# TRY IT:
Find the line with "Task: Click the Clover bird logo icon" in the records below. Copy it and every line after it, up to and including the line with "Screen dimensions: 730x928".

# THE DATA:
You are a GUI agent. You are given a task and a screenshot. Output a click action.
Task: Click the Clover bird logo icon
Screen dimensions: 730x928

* * *

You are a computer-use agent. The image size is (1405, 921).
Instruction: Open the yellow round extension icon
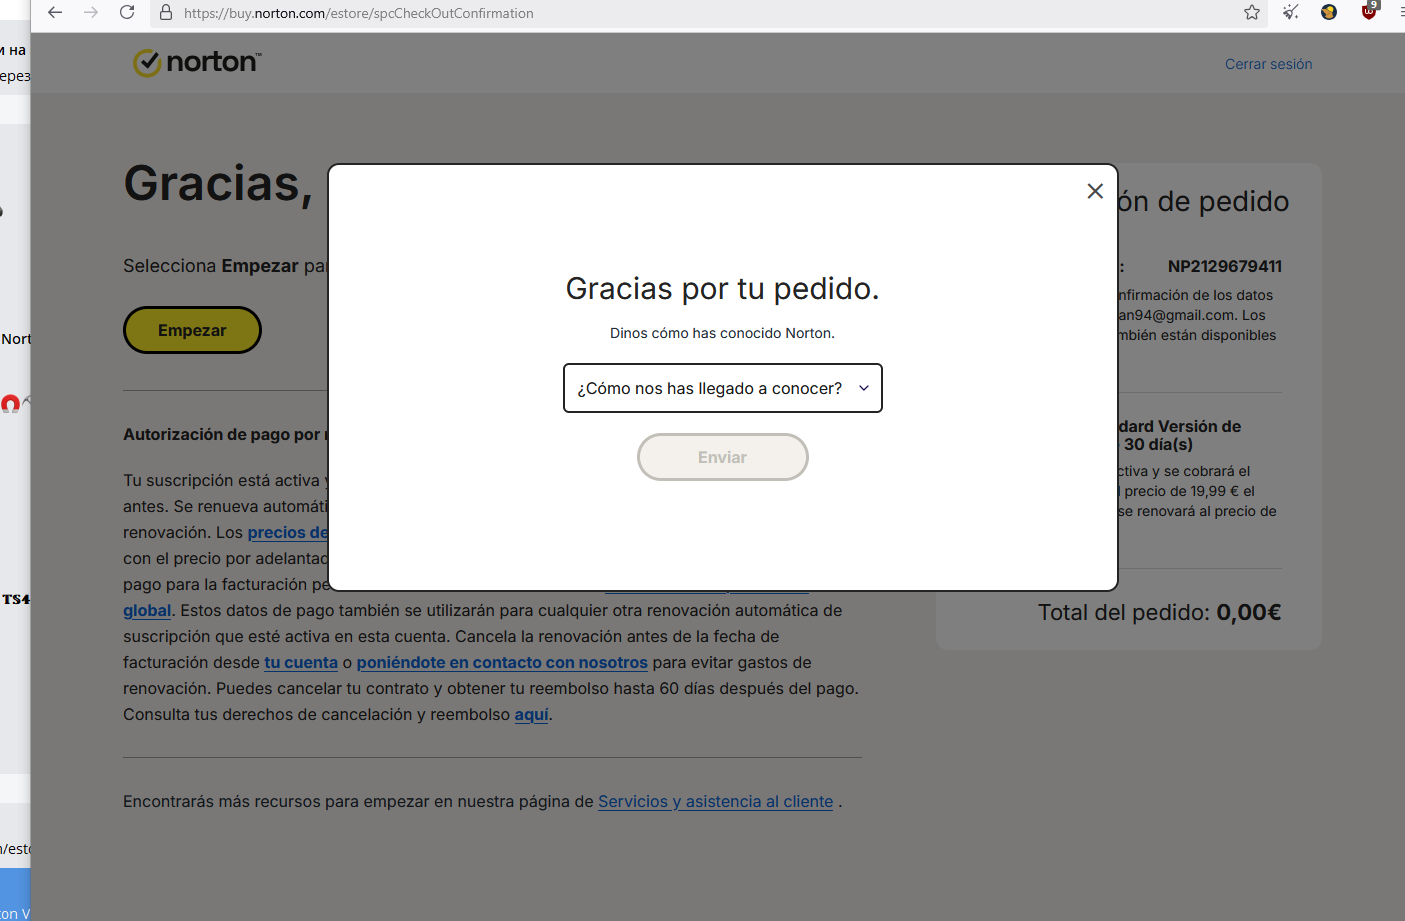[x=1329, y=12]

--

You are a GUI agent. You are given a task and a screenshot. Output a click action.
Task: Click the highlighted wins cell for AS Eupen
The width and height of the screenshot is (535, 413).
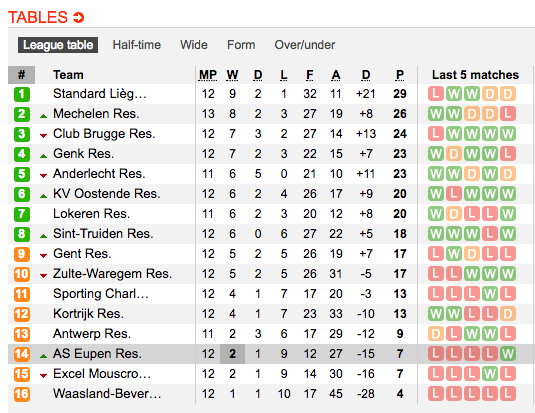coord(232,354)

# SOLUTION TO THE PROBLEM:
Task: Click the Clover bird logo icon
Screen dimensions: 730x928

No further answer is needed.